O Substantial Food which perfectly satisfies and truly
nourishes, not the body, but the heart; not the flesh, but
the soul! Our compassionate Redeemer, who knew that man
needed spiritual nourishment, has in this institution of
charity and mercy prepared for his soul the most precious
and most nourishing food that His wisdom could devise.

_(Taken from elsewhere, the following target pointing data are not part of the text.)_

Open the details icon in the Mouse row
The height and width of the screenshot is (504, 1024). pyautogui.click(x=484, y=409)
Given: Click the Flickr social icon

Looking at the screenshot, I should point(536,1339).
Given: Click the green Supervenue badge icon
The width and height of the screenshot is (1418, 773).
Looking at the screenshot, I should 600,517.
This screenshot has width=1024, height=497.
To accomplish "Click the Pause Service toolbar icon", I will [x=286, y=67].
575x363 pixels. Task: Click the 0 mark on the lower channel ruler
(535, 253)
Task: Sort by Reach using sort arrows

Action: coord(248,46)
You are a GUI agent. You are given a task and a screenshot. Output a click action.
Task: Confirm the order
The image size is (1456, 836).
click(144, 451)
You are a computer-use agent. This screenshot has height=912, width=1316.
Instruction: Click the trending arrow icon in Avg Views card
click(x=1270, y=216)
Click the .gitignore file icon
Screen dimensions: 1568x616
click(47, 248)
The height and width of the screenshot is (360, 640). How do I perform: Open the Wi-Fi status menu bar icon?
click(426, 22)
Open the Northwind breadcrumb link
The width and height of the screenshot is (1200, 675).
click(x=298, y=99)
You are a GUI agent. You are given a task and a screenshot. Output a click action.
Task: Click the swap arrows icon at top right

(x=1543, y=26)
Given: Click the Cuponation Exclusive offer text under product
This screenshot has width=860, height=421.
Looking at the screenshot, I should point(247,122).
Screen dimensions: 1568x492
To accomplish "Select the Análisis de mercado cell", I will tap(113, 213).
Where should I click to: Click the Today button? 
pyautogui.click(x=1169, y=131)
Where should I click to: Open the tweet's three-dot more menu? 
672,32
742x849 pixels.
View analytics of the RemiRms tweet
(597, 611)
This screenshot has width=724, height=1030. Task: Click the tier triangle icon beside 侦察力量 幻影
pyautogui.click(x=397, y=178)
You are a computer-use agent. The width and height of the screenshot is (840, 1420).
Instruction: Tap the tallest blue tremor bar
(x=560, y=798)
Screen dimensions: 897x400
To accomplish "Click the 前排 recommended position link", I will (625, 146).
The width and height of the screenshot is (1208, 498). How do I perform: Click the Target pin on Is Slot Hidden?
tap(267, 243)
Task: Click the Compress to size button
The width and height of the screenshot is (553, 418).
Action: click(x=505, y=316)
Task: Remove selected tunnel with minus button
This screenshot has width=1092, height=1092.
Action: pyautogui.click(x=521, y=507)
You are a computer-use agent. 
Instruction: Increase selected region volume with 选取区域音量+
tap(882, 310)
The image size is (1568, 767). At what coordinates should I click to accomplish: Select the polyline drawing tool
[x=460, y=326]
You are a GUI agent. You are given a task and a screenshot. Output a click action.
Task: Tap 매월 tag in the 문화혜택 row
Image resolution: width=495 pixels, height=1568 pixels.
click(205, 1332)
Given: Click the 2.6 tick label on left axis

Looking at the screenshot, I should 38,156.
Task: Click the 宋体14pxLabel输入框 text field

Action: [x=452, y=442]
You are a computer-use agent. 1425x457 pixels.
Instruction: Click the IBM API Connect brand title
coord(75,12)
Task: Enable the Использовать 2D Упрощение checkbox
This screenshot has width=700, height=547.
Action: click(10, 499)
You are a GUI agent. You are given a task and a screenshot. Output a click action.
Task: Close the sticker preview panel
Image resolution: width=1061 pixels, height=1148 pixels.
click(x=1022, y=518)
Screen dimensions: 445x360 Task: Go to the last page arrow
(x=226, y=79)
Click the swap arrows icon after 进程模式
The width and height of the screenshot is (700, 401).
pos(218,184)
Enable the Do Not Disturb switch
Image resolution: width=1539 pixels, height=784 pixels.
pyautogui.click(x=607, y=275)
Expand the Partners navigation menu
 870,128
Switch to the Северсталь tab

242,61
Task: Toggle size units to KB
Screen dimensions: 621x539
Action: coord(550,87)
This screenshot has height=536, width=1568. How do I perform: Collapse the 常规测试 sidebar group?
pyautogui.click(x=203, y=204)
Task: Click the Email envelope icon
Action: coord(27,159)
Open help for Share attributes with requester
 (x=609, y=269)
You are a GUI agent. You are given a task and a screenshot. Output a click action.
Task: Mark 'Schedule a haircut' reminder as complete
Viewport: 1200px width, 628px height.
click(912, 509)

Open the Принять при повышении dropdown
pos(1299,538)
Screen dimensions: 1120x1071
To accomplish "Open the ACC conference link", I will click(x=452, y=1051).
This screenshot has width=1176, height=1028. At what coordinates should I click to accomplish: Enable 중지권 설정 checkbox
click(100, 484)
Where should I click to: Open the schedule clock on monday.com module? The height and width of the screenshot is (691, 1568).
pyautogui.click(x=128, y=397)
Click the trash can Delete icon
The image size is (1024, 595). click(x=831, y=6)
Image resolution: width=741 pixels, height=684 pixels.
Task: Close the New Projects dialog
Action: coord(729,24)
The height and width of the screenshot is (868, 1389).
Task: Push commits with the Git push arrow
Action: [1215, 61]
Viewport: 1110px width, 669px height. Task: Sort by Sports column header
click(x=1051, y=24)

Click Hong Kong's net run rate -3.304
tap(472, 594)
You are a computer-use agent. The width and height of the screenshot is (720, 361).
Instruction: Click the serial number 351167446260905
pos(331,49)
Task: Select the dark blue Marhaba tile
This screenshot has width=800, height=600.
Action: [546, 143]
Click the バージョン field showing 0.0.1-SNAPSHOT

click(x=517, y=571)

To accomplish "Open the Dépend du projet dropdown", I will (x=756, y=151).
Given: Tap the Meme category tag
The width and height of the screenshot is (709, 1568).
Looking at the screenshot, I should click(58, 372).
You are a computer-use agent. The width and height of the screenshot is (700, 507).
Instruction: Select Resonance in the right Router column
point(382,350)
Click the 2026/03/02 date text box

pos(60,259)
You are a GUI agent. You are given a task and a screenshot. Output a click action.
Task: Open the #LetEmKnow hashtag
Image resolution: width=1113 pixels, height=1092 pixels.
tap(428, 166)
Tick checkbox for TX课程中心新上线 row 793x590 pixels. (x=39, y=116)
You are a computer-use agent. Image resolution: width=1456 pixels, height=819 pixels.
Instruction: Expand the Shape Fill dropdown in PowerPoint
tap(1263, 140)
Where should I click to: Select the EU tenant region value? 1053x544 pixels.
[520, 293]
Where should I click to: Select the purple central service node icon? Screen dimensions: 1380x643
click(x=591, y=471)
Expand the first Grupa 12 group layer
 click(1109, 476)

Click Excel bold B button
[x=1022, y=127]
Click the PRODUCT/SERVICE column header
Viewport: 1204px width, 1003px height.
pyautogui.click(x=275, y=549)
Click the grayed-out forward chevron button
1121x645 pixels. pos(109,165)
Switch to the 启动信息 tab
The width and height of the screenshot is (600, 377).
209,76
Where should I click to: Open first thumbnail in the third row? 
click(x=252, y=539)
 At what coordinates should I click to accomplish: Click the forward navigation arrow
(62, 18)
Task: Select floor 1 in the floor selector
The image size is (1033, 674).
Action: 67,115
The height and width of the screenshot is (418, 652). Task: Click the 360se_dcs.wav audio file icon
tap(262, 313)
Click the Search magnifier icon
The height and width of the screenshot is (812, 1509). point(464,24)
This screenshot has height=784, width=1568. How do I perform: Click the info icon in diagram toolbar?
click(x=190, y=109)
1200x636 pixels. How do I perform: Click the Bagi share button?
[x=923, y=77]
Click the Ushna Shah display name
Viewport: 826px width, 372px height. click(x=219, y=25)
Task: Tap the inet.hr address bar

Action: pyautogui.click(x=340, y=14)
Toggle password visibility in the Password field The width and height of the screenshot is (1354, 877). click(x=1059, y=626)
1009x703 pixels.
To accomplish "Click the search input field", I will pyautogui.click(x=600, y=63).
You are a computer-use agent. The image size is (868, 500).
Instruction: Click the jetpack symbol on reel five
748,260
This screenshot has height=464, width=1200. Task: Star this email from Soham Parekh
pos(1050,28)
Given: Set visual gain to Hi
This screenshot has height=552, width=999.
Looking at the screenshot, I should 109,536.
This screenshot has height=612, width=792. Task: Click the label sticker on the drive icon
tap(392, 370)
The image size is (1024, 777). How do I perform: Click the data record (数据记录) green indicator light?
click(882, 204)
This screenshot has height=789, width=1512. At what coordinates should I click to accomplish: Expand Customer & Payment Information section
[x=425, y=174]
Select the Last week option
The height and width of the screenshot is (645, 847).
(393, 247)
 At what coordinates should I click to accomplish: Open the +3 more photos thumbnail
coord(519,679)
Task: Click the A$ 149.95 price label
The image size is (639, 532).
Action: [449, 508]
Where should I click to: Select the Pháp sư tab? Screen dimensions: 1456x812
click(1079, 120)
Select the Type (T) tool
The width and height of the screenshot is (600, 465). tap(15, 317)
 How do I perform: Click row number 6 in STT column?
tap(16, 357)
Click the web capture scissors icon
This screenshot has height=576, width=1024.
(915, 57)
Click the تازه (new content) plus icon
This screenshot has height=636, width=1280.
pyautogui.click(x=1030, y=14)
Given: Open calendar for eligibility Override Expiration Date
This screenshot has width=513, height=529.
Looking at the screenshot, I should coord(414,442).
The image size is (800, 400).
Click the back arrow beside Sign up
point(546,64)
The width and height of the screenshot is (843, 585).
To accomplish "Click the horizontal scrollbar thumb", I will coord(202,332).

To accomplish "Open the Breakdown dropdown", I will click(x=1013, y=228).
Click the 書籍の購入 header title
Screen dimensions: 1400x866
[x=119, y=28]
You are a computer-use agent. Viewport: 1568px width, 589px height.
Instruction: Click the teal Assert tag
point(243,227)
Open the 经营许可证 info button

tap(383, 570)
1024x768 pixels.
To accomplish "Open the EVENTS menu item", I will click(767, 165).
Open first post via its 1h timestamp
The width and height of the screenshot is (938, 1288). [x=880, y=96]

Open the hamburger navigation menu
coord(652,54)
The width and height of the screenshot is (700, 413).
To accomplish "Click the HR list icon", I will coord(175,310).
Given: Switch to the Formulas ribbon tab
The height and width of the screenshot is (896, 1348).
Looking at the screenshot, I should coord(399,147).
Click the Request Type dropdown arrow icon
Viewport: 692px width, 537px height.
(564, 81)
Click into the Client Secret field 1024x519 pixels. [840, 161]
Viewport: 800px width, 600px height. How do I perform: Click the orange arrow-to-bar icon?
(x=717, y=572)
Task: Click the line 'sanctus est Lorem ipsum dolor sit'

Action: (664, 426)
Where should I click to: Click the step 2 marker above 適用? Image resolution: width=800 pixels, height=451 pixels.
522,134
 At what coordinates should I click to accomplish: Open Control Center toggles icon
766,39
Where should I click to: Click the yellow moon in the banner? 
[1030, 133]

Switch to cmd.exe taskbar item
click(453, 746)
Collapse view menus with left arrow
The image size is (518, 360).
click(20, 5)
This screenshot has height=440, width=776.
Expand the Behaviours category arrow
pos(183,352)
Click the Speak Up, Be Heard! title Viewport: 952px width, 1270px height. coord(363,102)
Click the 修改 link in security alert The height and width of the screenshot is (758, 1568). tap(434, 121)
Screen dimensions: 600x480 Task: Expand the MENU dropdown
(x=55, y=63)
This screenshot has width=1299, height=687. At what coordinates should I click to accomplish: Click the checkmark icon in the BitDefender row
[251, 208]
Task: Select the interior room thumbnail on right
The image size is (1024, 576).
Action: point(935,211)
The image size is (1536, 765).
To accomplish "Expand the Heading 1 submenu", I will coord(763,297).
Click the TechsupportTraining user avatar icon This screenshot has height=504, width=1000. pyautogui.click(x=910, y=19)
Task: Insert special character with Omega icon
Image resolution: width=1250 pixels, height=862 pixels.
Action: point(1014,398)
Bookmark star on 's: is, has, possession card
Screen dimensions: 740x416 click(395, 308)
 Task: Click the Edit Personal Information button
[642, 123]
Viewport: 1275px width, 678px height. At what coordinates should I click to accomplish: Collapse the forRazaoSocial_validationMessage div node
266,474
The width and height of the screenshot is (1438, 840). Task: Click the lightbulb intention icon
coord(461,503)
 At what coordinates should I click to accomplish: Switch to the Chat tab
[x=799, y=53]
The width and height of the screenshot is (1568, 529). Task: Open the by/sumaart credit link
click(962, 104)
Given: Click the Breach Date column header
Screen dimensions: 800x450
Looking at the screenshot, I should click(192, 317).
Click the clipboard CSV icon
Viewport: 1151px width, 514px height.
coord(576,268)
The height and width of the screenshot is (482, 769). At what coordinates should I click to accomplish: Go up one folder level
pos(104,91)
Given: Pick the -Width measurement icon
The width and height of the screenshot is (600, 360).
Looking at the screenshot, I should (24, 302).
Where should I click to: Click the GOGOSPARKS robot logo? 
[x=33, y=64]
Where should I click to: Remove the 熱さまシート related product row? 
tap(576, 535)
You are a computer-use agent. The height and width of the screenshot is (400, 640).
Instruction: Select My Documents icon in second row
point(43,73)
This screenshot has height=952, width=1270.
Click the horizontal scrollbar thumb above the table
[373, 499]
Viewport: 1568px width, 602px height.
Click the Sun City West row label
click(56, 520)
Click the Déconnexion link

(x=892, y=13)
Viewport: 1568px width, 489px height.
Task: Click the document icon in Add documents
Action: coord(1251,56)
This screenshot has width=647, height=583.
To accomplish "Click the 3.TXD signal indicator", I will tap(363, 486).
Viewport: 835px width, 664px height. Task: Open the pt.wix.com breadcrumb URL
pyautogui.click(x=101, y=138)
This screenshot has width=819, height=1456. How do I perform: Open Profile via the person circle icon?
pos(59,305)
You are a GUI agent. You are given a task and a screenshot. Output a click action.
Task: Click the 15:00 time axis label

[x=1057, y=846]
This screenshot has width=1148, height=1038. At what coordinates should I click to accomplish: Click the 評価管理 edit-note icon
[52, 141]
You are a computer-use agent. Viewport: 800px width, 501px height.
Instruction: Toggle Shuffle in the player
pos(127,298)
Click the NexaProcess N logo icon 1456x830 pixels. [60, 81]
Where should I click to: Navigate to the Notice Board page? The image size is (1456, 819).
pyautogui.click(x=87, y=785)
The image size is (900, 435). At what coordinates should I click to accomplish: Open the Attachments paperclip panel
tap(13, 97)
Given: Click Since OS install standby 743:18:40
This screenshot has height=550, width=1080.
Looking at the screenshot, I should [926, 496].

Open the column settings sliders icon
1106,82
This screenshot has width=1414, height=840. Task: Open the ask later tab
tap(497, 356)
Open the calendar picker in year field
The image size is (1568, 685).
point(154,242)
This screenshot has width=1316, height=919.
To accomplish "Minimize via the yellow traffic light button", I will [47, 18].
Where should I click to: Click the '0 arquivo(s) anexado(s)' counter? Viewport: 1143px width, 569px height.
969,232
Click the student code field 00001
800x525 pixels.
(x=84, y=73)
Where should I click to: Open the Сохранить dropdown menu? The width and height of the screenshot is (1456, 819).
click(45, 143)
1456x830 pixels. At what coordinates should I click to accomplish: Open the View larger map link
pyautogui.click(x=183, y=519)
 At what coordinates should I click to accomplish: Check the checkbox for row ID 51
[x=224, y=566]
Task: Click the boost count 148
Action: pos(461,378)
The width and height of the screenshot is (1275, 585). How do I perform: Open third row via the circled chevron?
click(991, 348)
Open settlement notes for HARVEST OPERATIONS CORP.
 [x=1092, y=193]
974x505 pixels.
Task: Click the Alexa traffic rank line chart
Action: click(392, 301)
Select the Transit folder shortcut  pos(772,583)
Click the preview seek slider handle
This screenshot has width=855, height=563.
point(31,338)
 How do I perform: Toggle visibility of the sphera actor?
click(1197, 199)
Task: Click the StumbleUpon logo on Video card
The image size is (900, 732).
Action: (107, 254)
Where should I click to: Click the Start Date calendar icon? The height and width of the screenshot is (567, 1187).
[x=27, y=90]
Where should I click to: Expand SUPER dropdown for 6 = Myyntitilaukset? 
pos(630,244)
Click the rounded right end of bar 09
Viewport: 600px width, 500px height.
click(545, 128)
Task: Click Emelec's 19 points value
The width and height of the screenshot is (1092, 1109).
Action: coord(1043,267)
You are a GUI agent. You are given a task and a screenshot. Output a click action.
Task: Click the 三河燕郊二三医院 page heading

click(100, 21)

Man has eaten the Bread of Angels, and therefore Our Lord
said: "My flesh is meat indeed!" This Divine Bread is eaten,
but it is not changed, because it assumes no other form in
him who eats it. It transforms the worthy receiver into Him
whom it contains. O most excellent, most adorable and most
venerable Sacrament, to which we can never give adequate
praise, honour and glory and whose benefits we can never
justly extol! O Sacrament, which is worthy of being revered
from the bottom of the heart, loved with the most tender and
fervent affection and of being deeply engraved upon our
memory in indelible characters! O most precious remembrance,
which ought to be made known and exalted in all places,
which all Christians ought ever to remember with feelings of
the deepest gratitude, which can never sufficiently meditate
upon or ever sufficiently worship. We are therefore bound to
cherish a perpetual remembrance of it, so that we may
constantly have Him before our eyes who offers this
inestimable benefit to us. For the more we consider the
Gift, the more we prize Him who bestows it.